The companies committed to investing at least 6.61 billion reais in the airports and to paying the government an additional 2.26 billion reais in operating fees over the next 30 years.
The privatizations will help Temer's government to narrow a budget deficit that topped 9% of GDP last year and to spur the infrastructure investments that he is counting on to lift Brazil's economy from its worst recession in more than a century.
We have won back international credibility, Temer said on Twitter, celebrating success in the airport auction. Brazil has also promised auctions of offshore oil fields, public utilities, railroads and highways this year.
The airports auctioned on Thursday account for 11.6% of passenger traffic in Brazil, according to civil aviation authority ANAC.
Fraport won the rights to operate the Fortaleza and Porto Alegre airports, with bids of 425 million reais and 291 million reais, respectively.
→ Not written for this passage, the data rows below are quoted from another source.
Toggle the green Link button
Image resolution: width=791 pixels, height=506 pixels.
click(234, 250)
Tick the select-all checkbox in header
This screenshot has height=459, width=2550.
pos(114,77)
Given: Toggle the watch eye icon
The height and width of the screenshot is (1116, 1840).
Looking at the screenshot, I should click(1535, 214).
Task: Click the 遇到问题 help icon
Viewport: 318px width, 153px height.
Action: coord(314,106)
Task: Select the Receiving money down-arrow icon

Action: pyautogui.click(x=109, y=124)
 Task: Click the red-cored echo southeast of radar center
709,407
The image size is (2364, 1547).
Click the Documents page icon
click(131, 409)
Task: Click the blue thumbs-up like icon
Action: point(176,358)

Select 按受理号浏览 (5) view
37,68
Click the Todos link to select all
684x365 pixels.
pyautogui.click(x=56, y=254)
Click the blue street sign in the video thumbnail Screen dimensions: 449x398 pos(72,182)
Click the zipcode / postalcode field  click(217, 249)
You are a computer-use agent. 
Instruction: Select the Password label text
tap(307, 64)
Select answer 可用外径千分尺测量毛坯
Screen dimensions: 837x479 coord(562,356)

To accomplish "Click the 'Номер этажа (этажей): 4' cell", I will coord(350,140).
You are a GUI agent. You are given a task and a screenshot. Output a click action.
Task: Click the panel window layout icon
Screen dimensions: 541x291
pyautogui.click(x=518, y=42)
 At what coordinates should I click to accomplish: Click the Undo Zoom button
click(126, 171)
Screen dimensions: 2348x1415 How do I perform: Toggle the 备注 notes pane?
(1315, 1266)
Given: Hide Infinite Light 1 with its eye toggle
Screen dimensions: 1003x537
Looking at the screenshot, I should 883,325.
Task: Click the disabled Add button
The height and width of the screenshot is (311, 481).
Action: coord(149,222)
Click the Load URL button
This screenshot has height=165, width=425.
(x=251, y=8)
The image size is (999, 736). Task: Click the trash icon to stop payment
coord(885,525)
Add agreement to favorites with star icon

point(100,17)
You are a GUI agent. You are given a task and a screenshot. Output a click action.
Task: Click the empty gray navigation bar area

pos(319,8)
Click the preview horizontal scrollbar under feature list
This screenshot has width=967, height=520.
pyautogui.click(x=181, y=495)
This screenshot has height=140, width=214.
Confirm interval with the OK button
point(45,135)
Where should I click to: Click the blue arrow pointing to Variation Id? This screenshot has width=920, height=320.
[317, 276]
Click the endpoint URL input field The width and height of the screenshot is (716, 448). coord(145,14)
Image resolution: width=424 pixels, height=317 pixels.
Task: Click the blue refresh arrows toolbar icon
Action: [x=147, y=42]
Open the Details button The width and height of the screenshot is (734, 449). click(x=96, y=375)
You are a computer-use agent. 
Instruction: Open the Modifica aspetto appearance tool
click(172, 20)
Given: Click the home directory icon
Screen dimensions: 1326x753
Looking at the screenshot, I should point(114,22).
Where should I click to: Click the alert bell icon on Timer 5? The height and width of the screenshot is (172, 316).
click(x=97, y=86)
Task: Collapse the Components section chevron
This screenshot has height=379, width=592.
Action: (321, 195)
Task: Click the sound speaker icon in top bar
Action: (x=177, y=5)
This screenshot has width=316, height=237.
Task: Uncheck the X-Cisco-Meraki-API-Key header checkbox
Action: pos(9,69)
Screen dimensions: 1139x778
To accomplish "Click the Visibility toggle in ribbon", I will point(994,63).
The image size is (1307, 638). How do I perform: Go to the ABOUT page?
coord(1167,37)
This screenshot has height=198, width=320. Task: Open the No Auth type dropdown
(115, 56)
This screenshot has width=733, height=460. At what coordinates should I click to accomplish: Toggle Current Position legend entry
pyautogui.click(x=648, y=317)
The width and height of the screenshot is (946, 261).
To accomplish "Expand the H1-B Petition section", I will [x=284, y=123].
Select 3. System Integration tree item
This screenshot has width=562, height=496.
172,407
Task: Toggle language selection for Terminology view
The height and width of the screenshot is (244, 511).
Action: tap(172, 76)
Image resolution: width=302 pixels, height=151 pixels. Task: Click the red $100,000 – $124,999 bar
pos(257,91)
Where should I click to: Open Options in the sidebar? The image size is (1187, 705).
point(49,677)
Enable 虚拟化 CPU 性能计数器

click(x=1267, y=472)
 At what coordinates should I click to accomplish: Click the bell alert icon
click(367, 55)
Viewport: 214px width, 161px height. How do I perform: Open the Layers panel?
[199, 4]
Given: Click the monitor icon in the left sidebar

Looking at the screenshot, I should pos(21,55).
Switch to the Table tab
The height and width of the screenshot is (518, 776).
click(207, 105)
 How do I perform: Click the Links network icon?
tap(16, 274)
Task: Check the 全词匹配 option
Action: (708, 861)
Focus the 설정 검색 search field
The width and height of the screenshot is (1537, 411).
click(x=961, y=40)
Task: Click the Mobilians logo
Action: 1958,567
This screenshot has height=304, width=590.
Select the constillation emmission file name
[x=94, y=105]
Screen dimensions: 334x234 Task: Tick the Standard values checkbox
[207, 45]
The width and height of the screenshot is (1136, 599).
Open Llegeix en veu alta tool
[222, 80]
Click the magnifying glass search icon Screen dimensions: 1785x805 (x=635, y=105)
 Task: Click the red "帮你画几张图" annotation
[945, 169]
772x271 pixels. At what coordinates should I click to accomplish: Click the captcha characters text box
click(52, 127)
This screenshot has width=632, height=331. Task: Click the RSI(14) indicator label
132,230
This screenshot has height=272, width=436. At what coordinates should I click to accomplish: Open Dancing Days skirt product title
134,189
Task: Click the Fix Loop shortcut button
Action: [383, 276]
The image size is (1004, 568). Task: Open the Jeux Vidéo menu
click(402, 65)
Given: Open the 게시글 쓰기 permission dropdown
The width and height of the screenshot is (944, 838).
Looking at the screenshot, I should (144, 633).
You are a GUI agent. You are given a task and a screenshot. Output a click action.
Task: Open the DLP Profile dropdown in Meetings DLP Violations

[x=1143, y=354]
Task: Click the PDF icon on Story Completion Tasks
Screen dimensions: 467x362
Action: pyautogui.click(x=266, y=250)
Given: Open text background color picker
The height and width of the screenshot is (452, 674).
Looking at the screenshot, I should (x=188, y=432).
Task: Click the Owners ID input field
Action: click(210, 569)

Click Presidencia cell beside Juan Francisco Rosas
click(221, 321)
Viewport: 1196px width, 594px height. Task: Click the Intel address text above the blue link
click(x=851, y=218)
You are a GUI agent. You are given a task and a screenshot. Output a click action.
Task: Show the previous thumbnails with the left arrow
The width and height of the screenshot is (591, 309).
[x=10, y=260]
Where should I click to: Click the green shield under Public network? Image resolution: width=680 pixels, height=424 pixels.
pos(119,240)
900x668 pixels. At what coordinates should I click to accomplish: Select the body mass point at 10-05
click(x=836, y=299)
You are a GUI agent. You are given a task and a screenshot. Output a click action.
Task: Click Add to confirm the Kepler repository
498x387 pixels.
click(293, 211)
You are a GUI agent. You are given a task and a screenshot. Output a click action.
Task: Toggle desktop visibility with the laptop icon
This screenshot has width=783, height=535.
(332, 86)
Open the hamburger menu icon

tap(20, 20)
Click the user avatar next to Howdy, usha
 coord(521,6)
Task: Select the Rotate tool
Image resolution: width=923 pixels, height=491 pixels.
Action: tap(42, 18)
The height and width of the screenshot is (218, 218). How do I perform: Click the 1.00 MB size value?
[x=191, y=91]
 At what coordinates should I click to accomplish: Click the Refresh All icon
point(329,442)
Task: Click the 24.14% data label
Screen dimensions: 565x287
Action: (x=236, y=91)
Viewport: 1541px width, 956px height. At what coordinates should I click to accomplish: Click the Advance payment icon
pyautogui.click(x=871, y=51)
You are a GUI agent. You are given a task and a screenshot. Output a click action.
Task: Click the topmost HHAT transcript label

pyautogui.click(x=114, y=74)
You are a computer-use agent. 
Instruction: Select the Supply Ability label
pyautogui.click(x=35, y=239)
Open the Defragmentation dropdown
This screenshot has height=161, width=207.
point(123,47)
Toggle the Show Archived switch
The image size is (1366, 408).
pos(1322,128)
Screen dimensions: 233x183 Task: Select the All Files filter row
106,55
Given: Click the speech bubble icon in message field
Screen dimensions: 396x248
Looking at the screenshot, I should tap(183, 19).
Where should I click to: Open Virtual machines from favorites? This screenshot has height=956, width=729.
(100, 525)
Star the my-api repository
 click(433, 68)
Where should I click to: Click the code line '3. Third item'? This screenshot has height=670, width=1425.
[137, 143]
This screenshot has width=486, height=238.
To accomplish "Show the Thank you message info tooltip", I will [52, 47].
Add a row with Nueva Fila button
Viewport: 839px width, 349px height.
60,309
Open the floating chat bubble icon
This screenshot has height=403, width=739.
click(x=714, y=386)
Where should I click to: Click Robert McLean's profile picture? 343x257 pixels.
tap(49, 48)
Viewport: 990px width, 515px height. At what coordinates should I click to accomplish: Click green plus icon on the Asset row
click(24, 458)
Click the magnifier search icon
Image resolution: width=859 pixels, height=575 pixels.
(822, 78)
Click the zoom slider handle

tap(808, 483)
The company said it expected the operations to contribute 350 million euros (US$376 million) to the group's earnings before interest, taxes, depreciation and amortization over the next five years.
Zurich won the operating license for the Florianopolis airport with a bid of 83 million reais, and Vinci took the concession for the airport in Salvador - a tourist destination in Brazil's northeast - for 661 million reais.
The auction was a resounding success, said Transportation Minister Mauricio Quintella, highlighting the private investment without subsidized financing from state development bank BNDES, which had played a key role in airport privatizations in 2013.
Domestic air travel in Brazil fell 5.7% last year, the first drop since 2003, as the deep recession and increasingly expensive fuel imports battered the airline industry.